段ボールの箱を抱えた美矢よしやが、部屋に入って来た。

「なぁに?あとふたつかみっつ位しかないの?」

弓佳ゆみかが意外そうに問う。

「服とかはおふくろが宅配便で直接向こうに送ってくれるって。後は大したものないから」

空いている場所に段ボールを下ろすと

「じゃ、次行ってくる!じいさん達が帰って来る前にメドつけておかないとな」

そう言って、再び美矢は出て行った。


 今夜、本家の祖父母に、ふたりの事を話すつもりでいる。

弓佳と一緒になるために、美矢は本家を継がない、総領にはならない、と。


 話の行方によっては、美矢も弓佳も本家に出入り禁止になる可能性がある。

だからその前に、本家に置いてあった美矢の荷物を取りあえず宮前みやまえの弓佳の実家に移しておこうという話になり……さっき祖父母が連れ立って外出したので、早速美矢は作業を開始した。

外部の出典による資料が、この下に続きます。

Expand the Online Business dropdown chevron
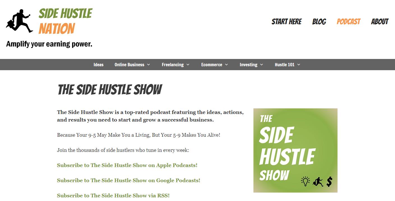Image resolution: width=395 pixels, height=201 pixels. coord(149,65)
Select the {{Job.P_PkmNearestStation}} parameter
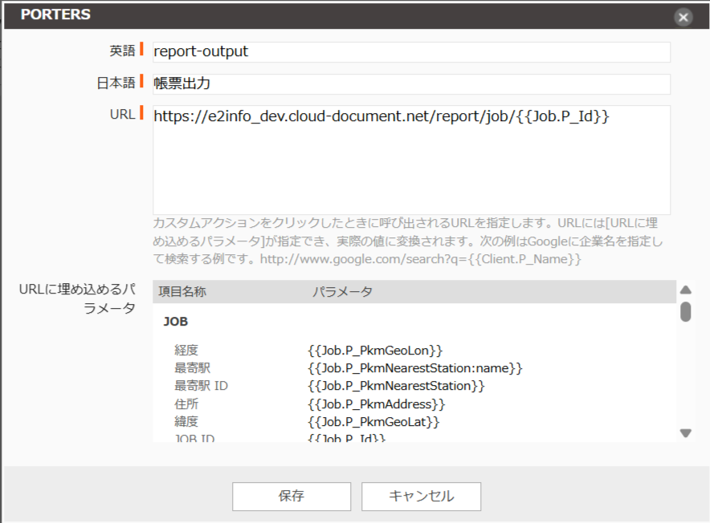The height and width of the screenshot is (523, 710). pyautogui.click(x=397, y=386)
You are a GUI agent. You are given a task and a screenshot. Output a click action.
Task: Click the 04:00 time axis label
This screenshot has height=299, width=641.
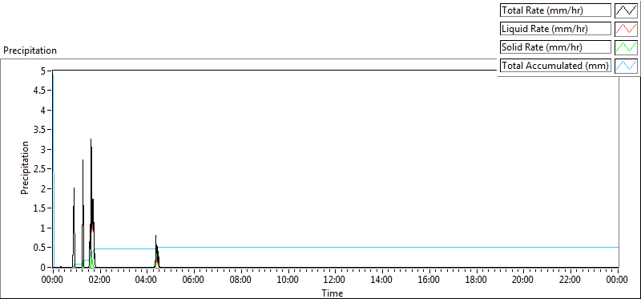click(x=147, y=281)
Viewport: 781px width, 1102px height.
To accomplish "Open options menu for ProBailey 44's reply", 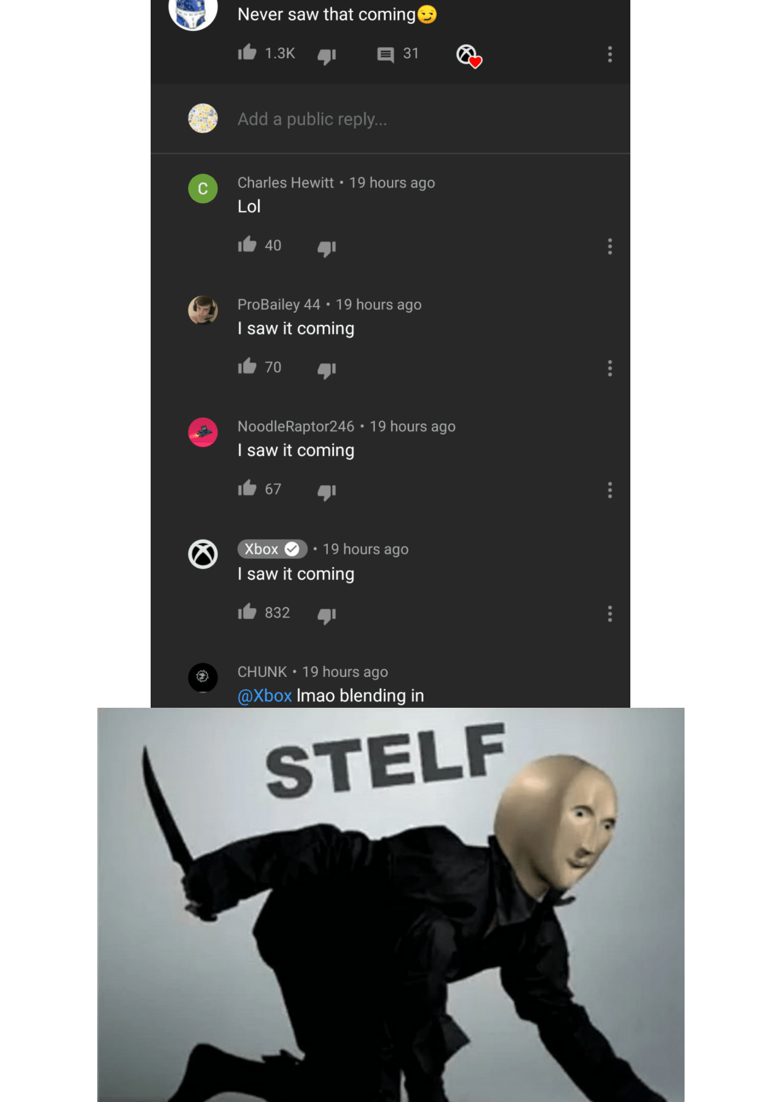I will 610,368.
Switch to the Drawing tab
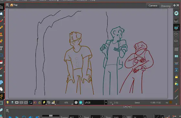Viewport: 181px width, 118px height. point(166,6)
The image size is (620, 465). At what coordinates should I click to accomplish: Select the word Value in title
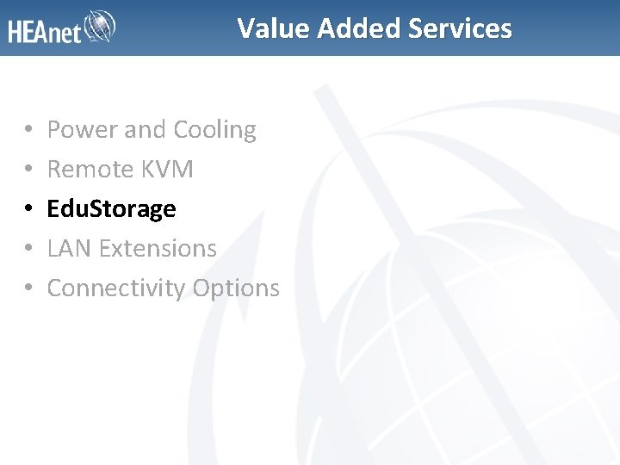click(273, 28)
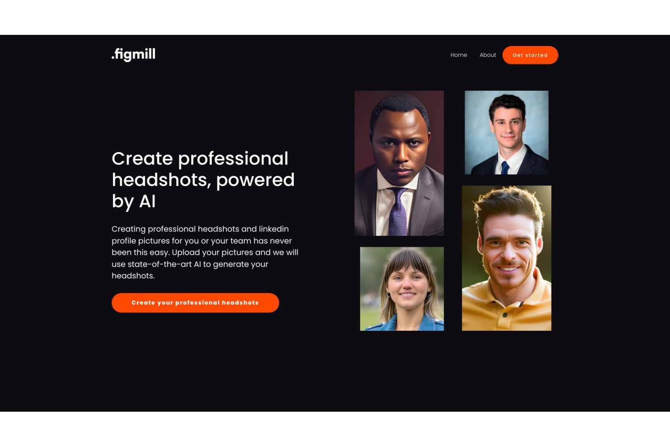670x447 pixels.
Task: Open headshot of young man on blue backdrop
Action: coord(507,132)
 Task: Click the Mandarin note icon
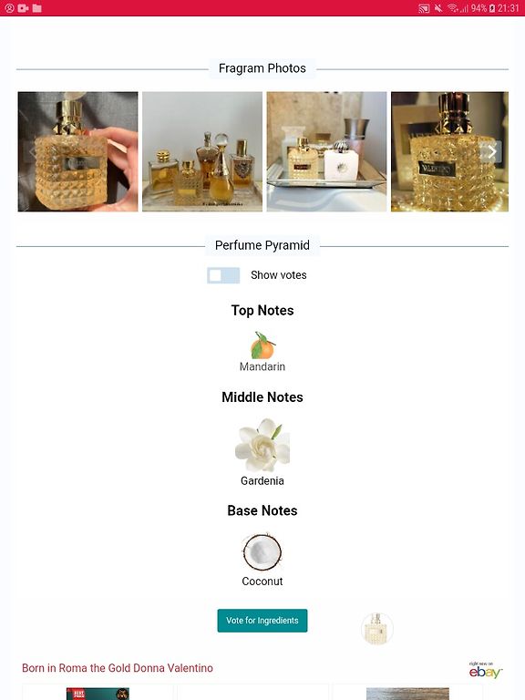tap(263, 345)
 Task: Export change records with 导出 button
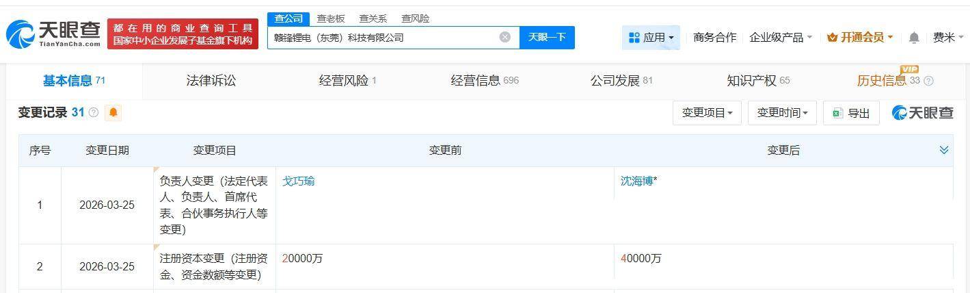851,113
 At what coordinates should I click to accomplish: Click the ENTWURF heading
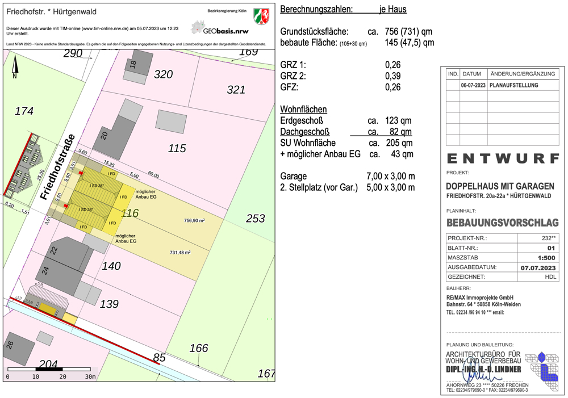503,158
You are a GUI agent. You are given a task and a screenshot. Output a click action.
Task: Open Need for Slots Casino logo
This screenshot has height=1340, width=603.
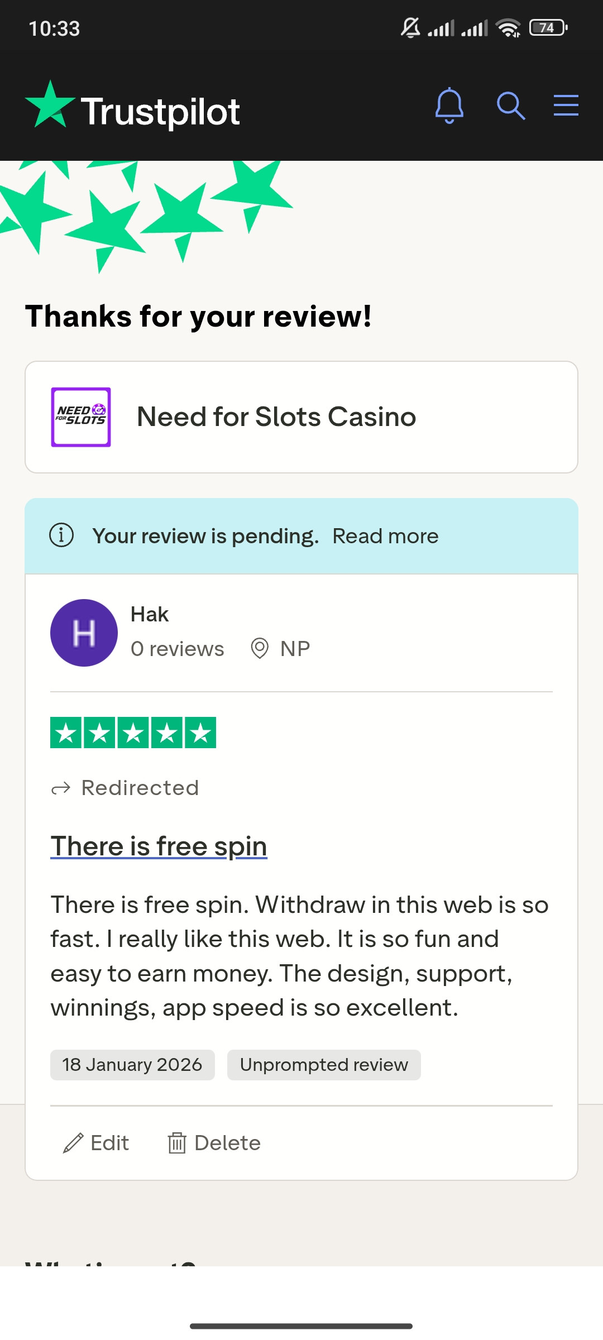click(x=81, y=417)
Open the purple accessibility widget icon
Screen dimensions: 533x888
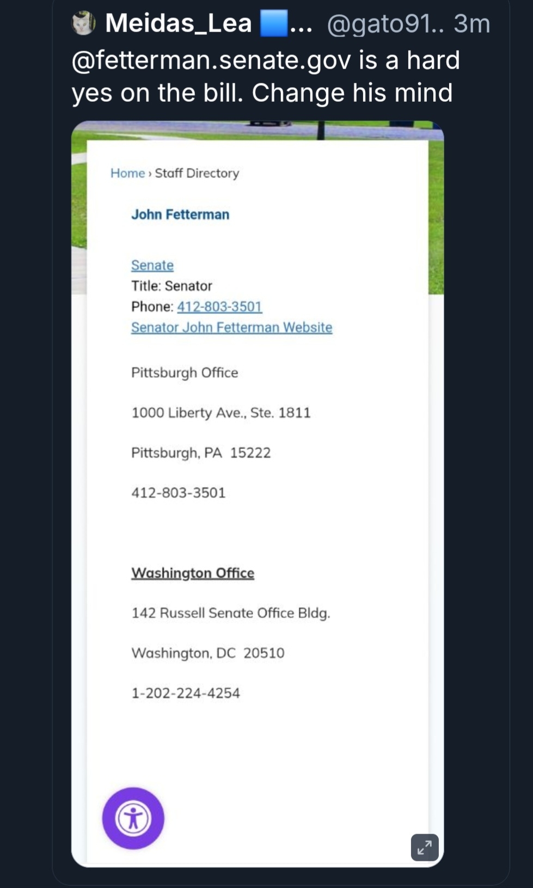coord(133,818)
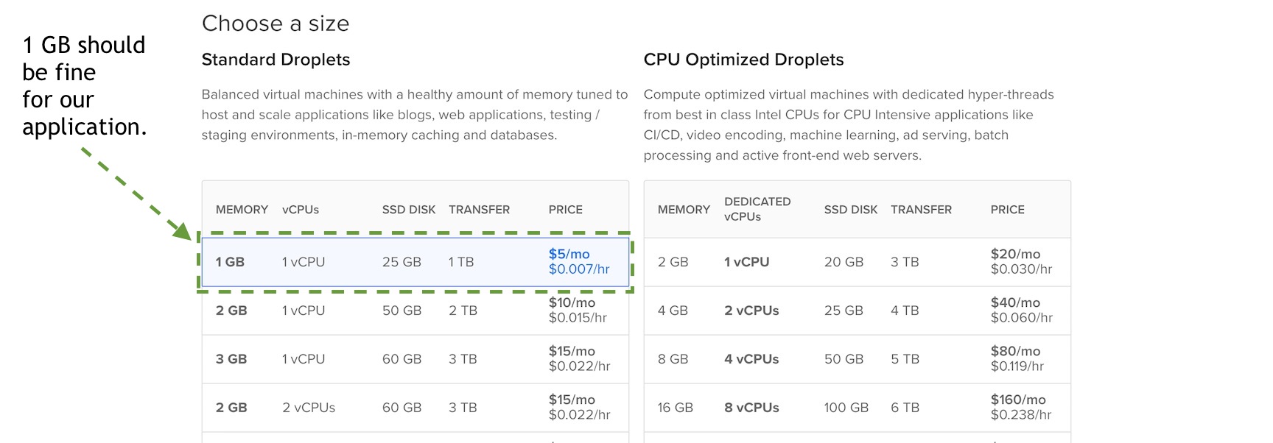The image size is (1273, 443).
Task: Click the PRICE header in Standard Droplets table
Action: (565, 210)
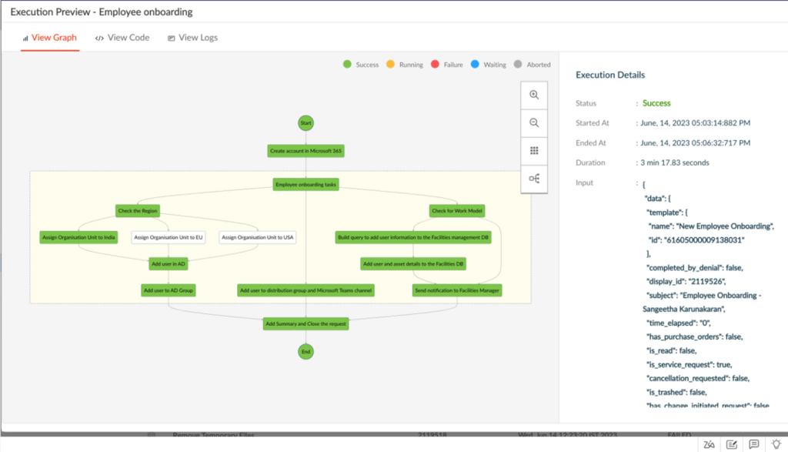Toggle the Success legend filter
Viewport: 788px width, 452px height.
[x=358, y=65]
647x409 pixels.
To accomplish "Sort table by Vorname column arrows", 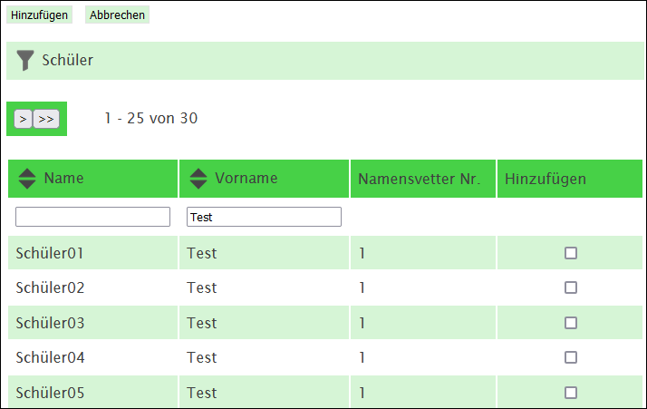I will (198, 179).
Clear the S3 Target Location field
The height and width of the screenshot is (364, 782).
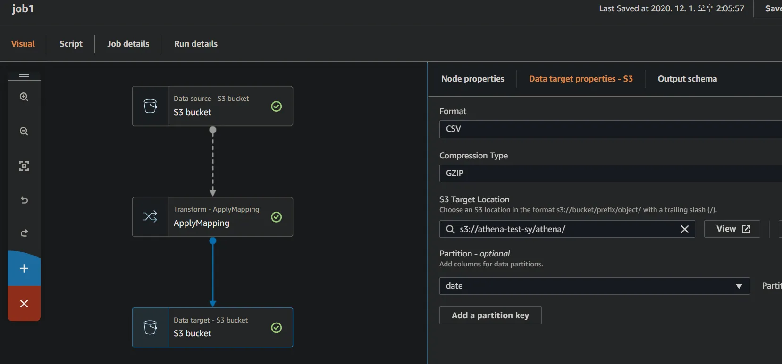[x=684, y=229]
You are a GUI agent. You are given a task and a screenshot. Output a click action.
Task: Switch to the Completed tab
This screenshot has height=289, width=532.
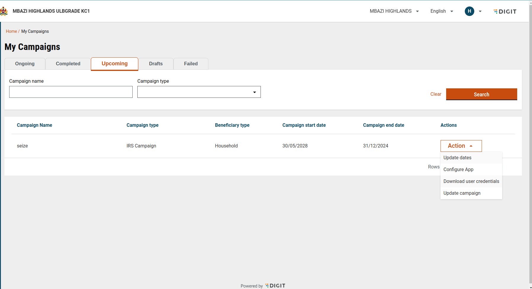[x=68, y=64]
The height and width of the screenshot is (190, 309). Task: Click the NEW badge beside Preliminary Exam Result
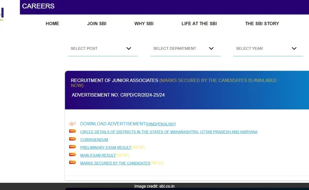pos(72,146)
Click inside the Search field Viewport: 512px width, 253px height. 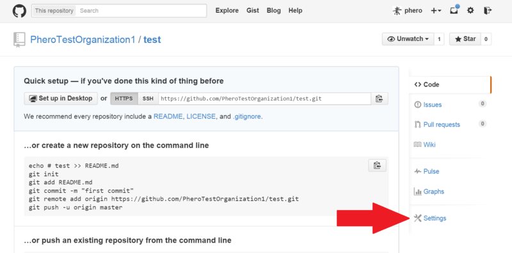coord(141,10)
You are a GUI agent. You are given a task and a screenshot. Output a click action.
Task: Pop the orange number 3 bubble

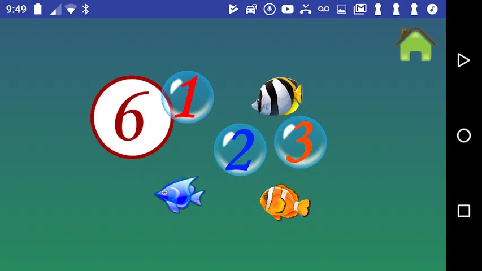[x=300, y=142]
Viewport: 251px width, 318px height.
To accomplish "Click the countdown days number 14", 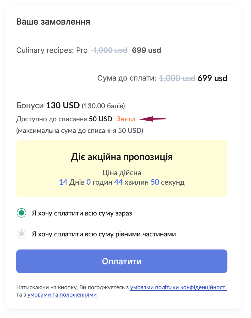I will [x=63, y=182].
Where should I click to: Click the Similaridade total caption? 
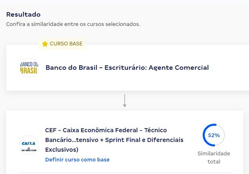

出禁どころか、祖父から勘当を言い渡される覚悟も、ふたりはしていた。

そうなったら、当分宮江へは帰れない。


 ……で、これそのまましまっておくつもりなのかしら。


 美矢が置いていった、蓋が半分開きかけている段ボールの中を覗いて、弓佳は呆れた。

まさかずっとこの状態でしまっておいたものなのだろうか、中身はぐっちゃぐちゃ。手あたり次第に無造作に詰めただけ、という様相だ。

もう少し丁寧に整理して入れたら、空間にかなり余裕が出来る。多分、次に来る荷物も似たようなものだろうから、全部そうやって詰め直したら段ボールひとつ位減らせるかもしれない。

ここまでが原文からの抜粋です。